Some beautiful places make me sad. Their beauty is a reminder of the beauty I may lack in my life. A reminder of a life I never had or will. A reminder that society is too busy with being practical. A reminder that any golden ages are way over and of how unequal they actually were.
Monserrate is one of those places. It’s breathtaking but filled with empty rooms. Empty marvellous rooms, likely even more magnificient in those times. I close my eyes and reconstruct all of that beauty, filling the empty walls with oil paintings and golden, aging, frames, the corners with beautiful victorian chairs, vases full with flowers from the garden on top of handcrafted wooden tables. The scene sets. A maid is cleaning the silvers in the cabinet. There is the sound of music. Someone is playing the piano in the Music room. It also smells like summer, because the doors to the balcony are open and it’s July. The sun shines. But maybe I prefer to visit the library, sit by that enormous wooden desk, probably from Germany, and do some reading before the guests arrive for tonight’s ball.
The magic of Sintra has a different enchantment here. It transports you to a different time and place. The gardens are supernatural. Massive, huge trees, as old as time. Ferns coming out of fantasy movies. A collection of cacti from Mexico. There are also plantations of roses, waterfalls and lakes. Oh I could have lived in such place.
The grounds have to be magical. It’s like Gods decided that land had to be chosen to fulfill some mysterious purpose. It’s climate, the nutrients. Everything must grow, everything must be fertile.
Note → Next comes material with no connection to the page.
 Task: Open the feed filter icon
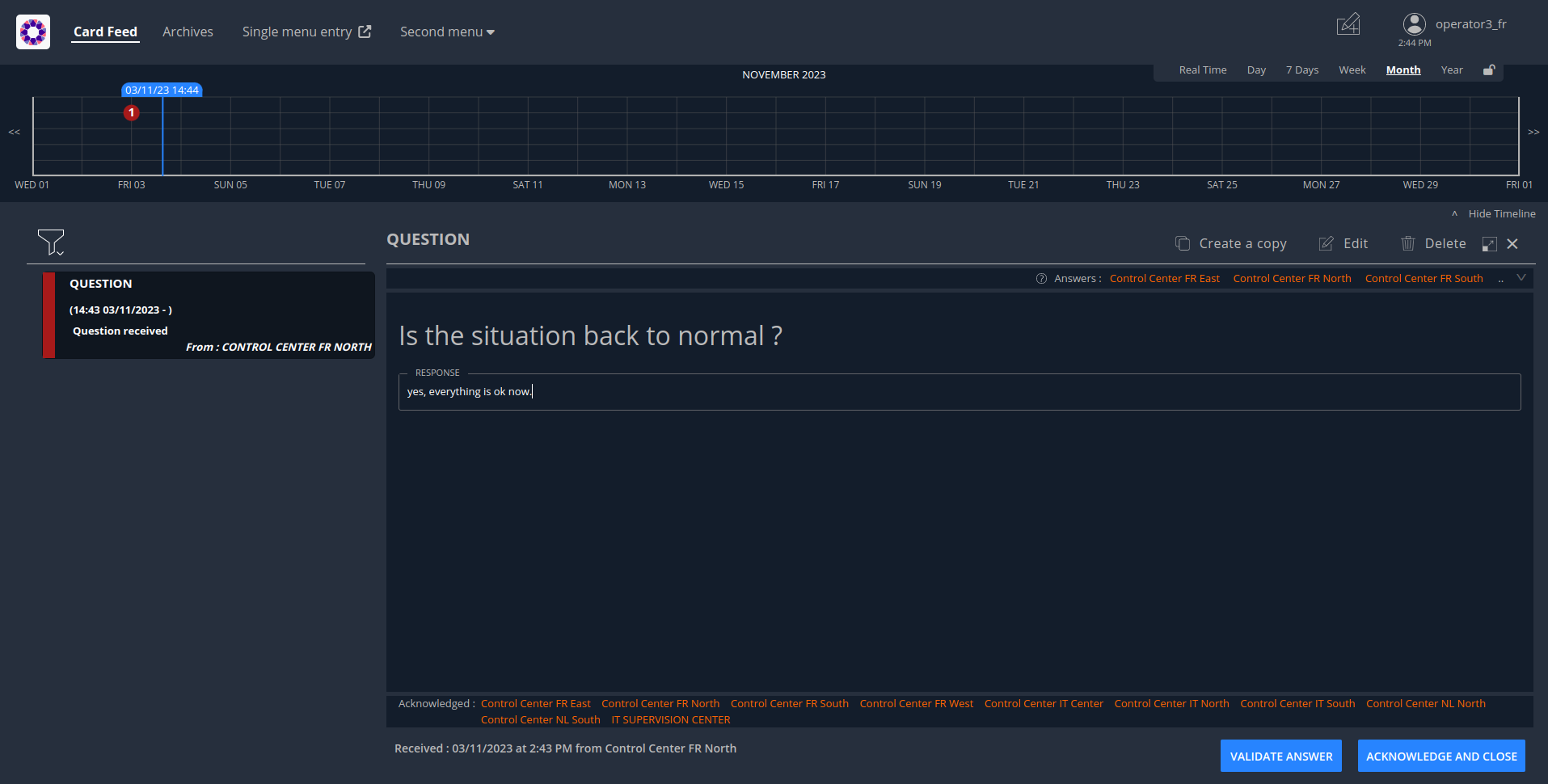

This is the place of Gods such as Dionysus and Aphrodite. A place of indulgence. A place where numerous personalities would have met to share their interests for the arts and sciences alike. Where being an intellectual didn’t oppose nights of fun and pleasure.
One of the most famous visitors of Monserrate was Lord Byron. He described the place in his work Childe Harrold’s Pilmigrage:
Oh, Christ! it is a goodly sight to seeLord Byron, Stanza 15, in Childe Harrold’s Pilmigrage
What Heaven hath done for this delicious land!
What fruits of fragrance blush on every tree!
What goodly prospects o’er the hills expand!
but the place changed significantly after being taken over by a wealthy British industrialist James Cook, who was given the title of Viscompte of Monsserrat. The palace maintains today the Romantic facelift Cook left it in.